-------- TEXTO APRESENTADO --------
Ao contrário de hegemonia mundana

por Angelo Scola

Do jornal italiano “Avvenire”, edição de 20.02.2009

“O Ocidente precisa definir, afinal, qual o peso da fé na vida pública dos seus cidadãos; não pode simplesmente ignorar o problema”.
Essas palavras fulminantes, ditas por um bispo do Oriente Médio durante uma reunião do Comitê científico internacional do Oásis, em Amã, me vieram à mente nestes dias, quando se acende na mídia um vivo debate sobre a ação dos cristãos na sociedade civil, sobre o diálogo entre cidadãos laicos e católicos – que, segundo alguns, teria chegado ao seu ponto terminal –, sobre a suposta derrota do cristianismo e a ingerência dos homens da Igreja nos assuntos públicos. Numa palavra, sobre o estilo com que os católicos deveriam intervir ou não nos delicados temas da vida comum, como o da bioética.
Parece-me que, com frequência, se perde de vista o coração da questão: toda fé está sempre sujeita a uma interpretação cultural pública. É um dado inevitável. De um lado porque, como escreveu João Paulo II, “uma fé que não se tornasse cultura não teria sido plenamente aceita, inteiramente pensada, nem fielmente vivida”. Por outro lado, sendo a fé – tanto a judaica quanto a cristã – fruto de um Deus que se comprometeu com a história, inevitavelmente tem que ver com a concretude da vida e da morte, do amor e da dor, do trabalho e do repouso, bem como com a ação cívica. Por isso, ela mesma está inevitavelmente sujeita a diversas leituras culturais, que podem entrar em conflito entre si.
Nesta fase de “pós-secularismo”, confrontam-se, particularmente na sociedade italiana, duas interpretações culturais do cristianismo. A mim, ambas me parecem reducionistas. A primeira é a que trata o cristianismo como uma religião civil, como mero suporte ético, capaz de desempenhar o papel de agregador social para a nossa democracia e para as democracias europeias, em período de grave inquietação.
Se tal posição parece plausível para os que não creem, para quem crê deve ficar evidente a sua estrutural insuficiência. A outra, mais sutil, é a que tende a reduzir o cristianismo ao anúncio puro e cru da Cruz para a salvação de “todos”.
Ocupar-se, por exemplo, com bioética ou biopolítica seria afastar-se da autêntica mensagem de misericórdia de Cristo. Como se essa mensagem fosse, em si, a-histórica e não possuísse implicações antropológicas, sociais e cosmológicas. Tal atitude produz uma dispersão (diáspora) dos cristãos na sociedade e termina por ocultar (cripto) a relevância humana da fé enquanto tal. Chega-se ao ponto de, frente aos dramas inclusive públicos da vida, exigir-se um silêncio que arrisca a anular o senso de pertença a Cristo e à Igreja, aos olhos dos outros.
-------- EXTRATO DE DADOS --------
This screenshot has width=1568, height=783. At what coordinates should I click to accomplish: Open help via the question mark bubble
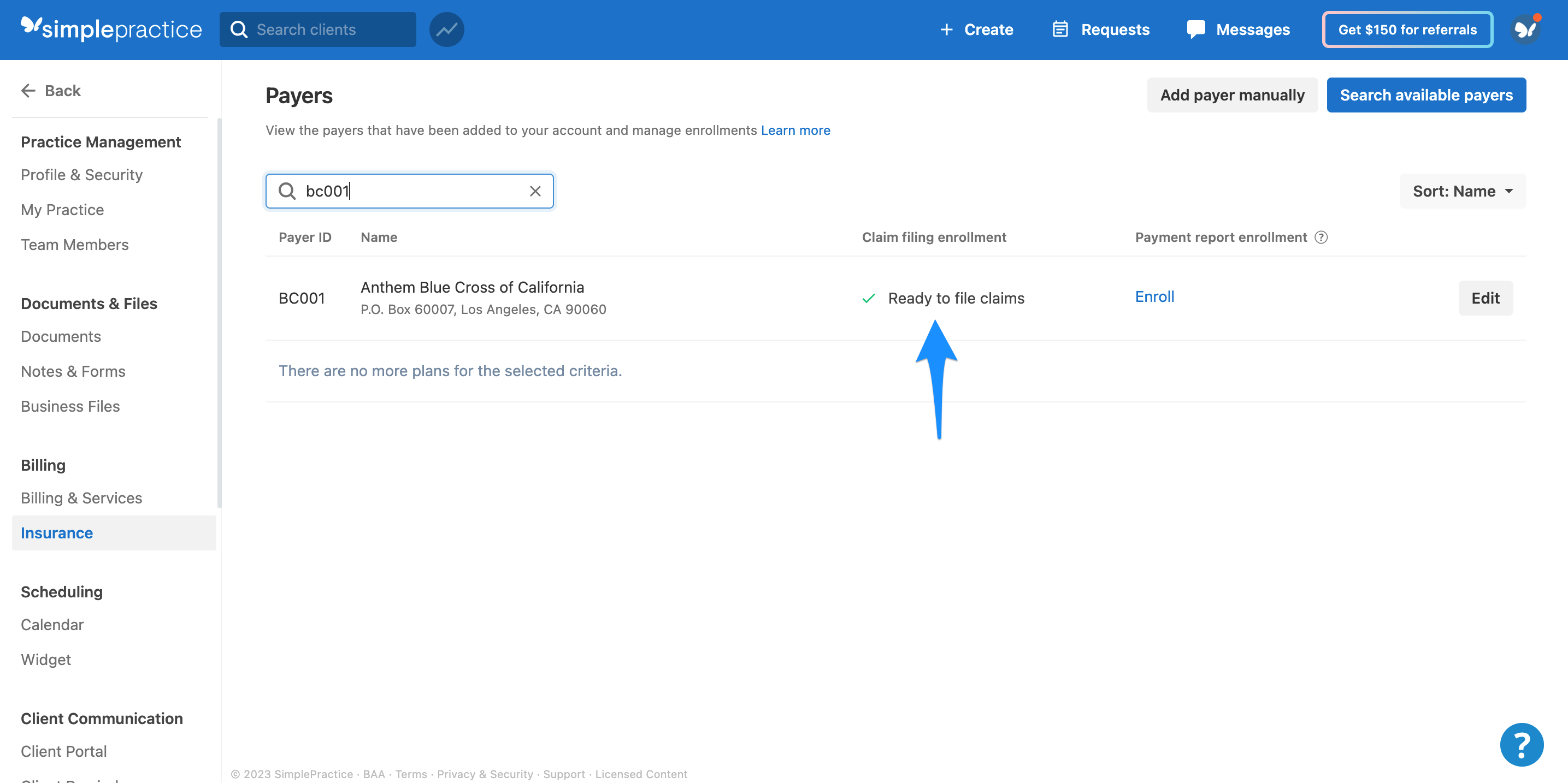pos(1521,744)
--------
- LISTA DE TAREFAS -
A – Transcreva, do texto sobre a fé na vida pública, o trecho que vai de "Essas palavras fulminantes, ditas" até "o da bioética.", incluindo essas palavras.
B – Prossiga com o texto sobre a fé na vida pública a partir do ponto em que ele termina.

- RESULTADOS DAS TAREFAS -
A –
Essas palavras fulminantes, ditas por um bispo do Oriente Médio durante uma reunião do Comitê científico internacional do Oásis, em Amã, me vieram à mente nestes dias, quando se acende na mídia um vivo debate sobre a ação dos cristãos na sociedade civil, sobre o diálogo entre cidadãos laicos e católicos – que, segundo alguns, teria chegado ao seu ponto terminal –, sobre a suposta derrota do cristianismo e a ingerência dos homens da Igreja nos assuntos públicos. Numa palavra, sobre o estilo com que os católicos deveriam intervir ou não nos delicados temas da vida comum, como o da bioética.

B –
Nenhuma dessas duas interpretações culturais, na minha visão, consegue expressar de maneira adequada a verdadeira natureza do cristianismo e da sua ação na sociedade civil: a primeira, porque o reduz à sua dimensão secular, separando-o da força originária do sujeito cristão, dom do encontro com o acontecimento pessoal de Jesus Cristo na Igreja; a segunda, porque priva a fé da sua dimensão carnal.
Parece-me mais respeitosa da natureza do homem e do seu ser-em-relação uma outra interpretação cultural. Ela corre ao longo do fio-de-navalha que separa a religião civil da criptodiáspora. Propõe o acontecimento de Jesus Cristo em toda a sua inteireza – que não pode ser capturado por nenhuma ideologia humana –, torna evidente o coração que vive na fé da Igreja, para o bem de todo o povo.
De que modo? Pelo do anúncio, por obra do sujeito eclesial, de todos os mistérios da fé em sua integralidade, sabiamente compendiados no catecismo da Igreja. Mas explicitando todos os aspectos e implicações que brotam de tais mistérios. Eles se cruzam com os acontecimentos humanos de cada época, mostrando a beleza e a fecundidade da fé para a vida de todos os dias.
Só um exemplo: se creio que o homem foi criado à imagem e semelhança de Deus, terei uma determinada concepção do nascimento e da morte, da relação entre homem e mulher, do casamento e da família. Concepção que inevitavelmente se encontra e se confronta com a experiência de todos os homens, inclusive dos não-crentes. Qualquer que seja o seu modo de conceber esses dados elementares da existência.
Mesmo respeitando-se a específica função dos fiéis leigos no campo político, é evidente que se cada fiel, do Papa ao último dos batizados, não colocasse em comum as respostas que considera válidas para as perguntas que diariamente agitam o coração do homem, isto é, se não testemunhasse as implicações práticas da própria fé, tiraria algo dos outros. Subtrairia algo positivo, deixaria de contribuir para o bem civil, para uma vida melhor.
Hoje, pois, numa sociedade plural e, por isso, tendencialmente muito conflitiva, essa confrontação deve ser total, com todos, sem excluir ninguém.
Em tal confronto, que leva os cristãos (o Papa e os bispos incluídos) a dialogar humilde mas tenazmente com todos, se vê que a ação eclesial não tem como objetivo a hegemonia, não visa usar o ideal da fé de olho no poder.
Seu verdadeiro objetivo, à imitação do seu Fundador, é oferecer a todos a consoladora esperança na vida eterna. Uma esperança que, experimentada no “cêntuplo já aqui”, ajuda a enfrentar os problemas cruciais que tornam fascinante e dramático o cotidiano de todos.
Só por meio dessa incansável exposição, voltada ao reconhecimento recíproco, respeitosa dos procedimentos pactuados num Estado de direito, se pode fazer frutificar esse grande valor prático que brota do fato de vivermos juntos.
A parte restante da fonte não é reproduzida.